One of the byproducts of tribal mentality is a tendency to blindly believe what adherents and leaders tell you and to question, or simply reject, the ideas of those outside your tribe (there is even a psychological term for this: “inside group cognitive bias”). This is the great danger of political insularity, not only leading people toward fundamentalist ideologies (which are always a danger to democracy, but to discount truth in deference to chosen fictions. And thus, as McLuhan argued, it could be that the “electronic age” ushered in a period where we moved away from reason and science and back toward mysticism and faith. We can certainly see examples of both of these trends at work in the U.S. today. The first is the constant battle that is waged to undermine long held shibboleths about scientific truth and separation of church and state. In fact, we can see three Republican Presidential Candidates who perfect embody this anti-science position. Retired doctor Ben Carson, who believes the human brain is too complex to have been created by anyone but God, Rand Paul (the ophthalmologist), who questions the age of the earth and Ted Cruz (the Harvard alum) who continues to argue against evolution and for creationist, are just three of the slate of candidate who also question global warming, spread junk science on vaccines and seem willing to consider any outlandish theory that mobilizes their base.

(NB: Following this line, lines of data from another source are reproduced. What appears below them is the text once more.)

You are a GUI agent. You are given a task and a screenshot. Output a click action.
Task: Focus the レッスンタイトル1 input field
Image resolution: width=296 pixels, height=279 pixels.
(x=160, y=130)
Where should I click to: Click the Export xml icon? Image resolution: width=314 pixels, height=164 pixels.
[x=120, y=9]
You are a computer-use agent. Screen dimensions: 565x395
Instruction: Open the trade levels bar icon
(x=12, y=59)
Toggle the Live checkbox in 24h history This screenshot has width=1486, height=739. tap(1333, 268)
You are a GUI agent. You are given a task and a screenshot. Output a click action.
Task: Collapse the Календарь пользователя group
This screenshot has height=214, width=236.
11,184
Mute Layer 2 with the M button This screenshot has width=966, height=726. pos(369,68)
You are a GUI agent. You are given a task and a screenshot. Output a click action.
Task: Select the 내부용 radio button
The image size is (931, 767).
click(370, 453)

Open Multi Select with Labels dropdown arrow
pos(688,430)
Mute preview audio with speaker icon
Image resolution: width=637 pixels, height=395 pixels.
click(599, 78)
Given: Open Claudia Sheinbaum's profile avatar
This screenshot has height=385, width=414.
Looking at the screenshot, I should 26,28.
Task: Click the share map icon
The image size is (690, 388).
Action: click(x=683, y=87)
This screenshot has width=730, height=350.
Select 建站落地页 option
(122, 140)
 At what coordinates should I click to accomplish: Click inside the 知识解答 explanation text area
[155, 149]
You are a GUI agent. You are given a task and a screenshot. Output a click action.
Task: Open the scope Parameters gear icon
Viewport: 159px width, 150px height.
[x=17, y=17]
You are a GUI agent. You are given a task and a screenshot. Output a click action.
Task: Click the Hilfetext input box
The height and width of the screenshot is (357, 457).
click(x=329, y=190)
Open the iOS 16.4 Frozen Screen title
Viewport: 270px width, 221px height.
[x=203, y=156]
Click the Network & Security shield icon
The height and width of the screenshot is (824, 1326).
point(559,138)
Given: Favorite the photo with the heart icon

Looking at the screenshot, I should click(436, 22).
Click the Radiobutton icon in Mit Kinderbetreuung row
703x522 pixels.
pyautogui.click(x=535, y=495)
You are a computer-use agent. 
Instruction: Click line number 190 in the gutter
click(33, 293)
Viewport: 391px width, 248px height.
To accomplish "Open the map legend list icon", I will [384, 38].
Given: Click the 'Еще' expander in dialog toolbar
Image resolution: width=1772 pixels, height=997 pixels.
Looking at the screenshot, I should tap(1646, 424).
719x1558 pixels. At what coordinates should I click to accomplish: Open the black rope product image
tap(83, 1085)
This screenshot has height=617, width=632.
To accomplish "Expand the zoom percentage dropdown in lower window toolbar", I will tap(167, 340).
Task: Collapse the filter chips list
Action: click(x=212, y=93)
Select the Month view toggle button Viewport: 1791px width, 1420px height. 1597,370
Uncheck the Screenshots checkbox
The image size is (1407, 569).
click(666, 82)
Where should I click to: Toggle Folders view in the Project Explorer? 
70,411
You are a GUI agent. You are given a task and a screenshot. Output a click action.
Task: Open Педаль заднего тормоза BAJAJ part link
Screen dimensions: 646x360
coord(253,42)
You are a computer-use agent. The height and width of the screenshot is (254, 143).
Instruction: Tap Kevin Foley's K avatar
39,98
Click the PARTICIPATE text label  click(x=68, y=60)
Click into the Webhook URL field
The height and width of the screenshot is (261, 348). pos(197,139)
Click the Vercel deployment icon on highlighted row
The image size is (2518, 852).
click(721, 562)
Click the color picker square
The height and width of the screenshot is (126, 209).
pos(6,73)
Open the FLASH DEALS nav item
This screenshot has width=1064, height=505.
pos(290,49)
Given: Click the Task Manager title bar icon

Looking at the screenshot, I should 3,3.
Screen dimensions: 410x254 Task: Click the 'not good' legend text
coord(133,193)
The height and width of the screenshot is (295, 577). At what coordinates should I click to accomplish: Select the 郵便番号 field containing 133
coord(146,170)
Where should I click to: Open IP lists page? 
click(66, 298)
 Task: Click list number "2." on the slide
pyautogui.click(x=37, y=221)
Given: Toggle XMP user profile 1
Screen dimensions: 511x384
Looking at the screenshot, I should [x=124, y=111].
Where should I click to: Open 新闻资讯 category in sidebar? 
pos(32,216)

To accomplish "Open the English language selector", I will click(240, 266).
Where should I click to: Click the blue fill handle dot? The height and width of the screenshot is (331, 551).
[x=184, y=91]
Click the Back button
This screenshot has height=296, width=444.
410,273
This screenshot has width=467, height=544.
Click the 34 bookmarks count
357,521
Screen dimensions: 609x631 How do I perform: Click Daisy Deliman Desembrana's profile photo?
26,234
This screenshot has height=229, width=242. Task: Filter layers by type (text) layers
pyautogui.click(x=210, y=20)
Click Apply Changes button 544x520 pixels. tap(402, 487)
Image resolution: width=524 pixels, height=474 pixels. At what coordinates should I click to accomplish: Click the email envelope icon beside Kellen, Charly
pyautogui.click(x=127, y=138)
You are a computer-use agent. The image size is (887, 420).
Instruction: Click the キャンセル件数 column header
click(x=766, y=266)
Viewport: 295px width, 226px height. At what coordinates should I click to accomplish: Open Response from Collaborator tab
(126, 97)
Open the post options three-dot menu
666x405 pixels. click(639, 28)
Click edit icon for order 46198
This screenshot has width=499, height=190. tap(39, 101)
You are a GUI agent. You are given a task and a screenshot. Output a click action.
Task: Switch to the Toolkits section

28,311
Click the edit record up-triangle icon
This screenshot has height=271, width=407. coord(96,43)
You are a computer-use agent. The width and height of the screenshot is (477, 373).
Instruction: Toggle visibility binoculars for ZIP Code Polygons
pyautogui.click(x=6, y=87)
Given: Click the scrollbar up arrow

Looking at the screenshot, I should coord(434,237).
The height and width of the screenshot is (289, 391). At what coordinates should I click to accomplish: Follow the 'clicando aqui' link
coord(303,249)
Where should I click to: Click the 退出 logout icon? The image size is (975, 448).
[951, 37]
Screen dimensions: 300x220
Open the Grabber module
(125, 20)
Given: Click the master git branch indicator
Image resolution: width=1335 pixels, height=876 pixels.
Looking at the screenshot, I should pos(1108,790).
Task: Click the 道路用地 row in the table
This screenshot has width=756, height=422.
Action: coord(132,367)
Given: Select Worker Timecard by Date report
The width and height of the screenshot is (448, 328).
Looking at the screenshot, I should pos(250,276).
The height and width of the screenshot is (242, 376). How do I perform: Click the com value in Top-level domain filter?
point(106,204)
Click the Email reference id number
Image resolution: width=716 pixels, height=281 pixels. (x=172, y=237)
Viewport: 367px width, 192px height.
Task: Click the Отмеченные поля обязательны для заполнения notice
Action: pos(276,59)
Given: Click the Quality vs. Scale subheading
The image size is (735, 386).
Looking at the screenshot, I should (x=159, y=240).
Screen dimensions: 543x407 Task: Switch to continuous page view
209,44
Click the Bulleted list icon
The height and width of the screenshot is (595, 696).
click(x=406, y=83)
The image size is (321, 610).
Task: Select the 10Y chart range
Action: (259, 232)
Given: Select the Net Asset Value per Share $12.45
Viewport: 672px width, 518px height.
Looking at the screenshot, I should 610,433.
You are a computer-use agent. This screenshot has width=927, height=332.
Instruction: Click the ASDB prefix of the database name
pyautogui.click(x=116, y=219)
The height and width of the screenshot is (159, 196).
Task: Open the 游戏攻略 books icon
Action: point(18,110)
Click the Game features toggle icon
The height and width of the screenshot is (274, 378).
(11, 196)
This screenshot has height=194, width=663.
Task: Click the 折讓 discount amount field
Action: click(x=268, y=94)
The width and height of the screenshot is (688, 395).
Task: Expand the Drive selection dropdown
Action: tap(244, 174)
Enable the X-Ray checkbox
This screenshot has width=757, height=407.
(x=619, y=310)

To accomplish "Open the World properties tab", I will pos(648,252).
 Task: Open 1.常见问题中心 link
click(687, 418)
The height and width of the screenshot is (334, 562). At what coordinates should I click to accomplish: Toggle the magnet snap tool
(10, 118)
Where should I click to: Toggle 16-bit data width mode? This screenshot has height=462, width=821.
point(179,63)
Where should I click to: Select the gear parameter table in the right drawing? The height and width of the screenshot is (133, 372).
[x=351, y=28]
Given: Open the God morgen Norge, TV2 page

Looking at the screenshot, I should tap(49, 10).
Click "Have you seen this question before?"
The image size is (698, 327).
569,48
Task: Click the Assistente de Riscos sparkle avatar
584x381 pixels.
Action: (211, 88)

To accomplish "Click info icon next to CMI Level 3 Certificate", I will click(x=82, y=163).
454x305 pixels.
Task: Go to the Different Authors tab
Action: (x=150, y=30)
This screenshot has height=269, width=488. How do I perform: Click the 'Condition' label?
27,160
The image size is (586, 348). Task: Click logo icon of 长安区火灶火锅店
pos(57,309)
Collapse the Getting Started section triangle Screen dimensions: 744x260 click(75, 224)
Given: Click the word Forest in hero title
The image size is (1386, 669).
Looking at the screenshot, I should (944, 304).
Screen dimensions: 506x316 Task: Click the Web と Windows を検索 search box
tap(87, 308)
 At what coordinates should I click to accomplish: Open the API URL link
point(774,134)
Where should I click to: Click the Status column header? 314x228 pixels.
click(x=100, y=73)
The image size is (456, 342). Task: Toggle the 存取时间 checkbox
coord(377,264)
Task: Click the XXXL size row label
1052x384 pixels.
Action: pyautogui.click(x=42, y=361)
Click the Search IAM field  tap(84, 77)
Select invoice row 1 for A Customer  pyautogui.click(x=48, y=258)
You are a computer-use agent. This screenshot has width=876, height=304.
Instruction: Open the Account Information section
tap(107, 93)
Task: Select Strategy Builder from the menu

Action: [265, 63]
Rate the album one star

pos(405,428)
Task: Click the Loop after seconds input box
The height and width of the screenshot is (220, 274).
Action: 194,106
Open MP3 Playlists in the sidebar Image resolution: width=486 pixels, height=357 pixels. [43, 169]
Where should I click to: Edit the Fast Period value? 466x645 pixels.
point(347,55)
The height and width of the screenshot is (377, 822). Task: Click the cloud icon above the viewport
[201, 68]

The fading line between truth and fiction is, of course, one of the central themes of postmodernism but the striking ways that it has influence the political arena in America over the past 20 years is hard to ignore. From the justification for the Iraq War and the belief by many that we did, in fact, find weapons of mass destruction to the many falsified Clinton scandals (both Bill and now Hillary) and the endless debates about a host of issues that are easily resolved with simple research, we are mired in a world where the truth is in the eye of the beholder, not attached in any way to the world, and debates go on endlessly about issues that are long resolved. The intense partisanship in America, the rise in conspiracy theories, the evangelical call to reinsert religion into our politics and schools, the battles over gay marriage and birth control, the war on terror (that the conservative party in Canada is about to ramp up) and the war on democracy all relate in some ways to the world McLuhan envisioned over 50 years ago. Mysticism, spirituality and tribalism. None are terrible on the surface, but when they become the defining memes of an epoch, truth, science and reason are just bygone ideals of a forgotten world.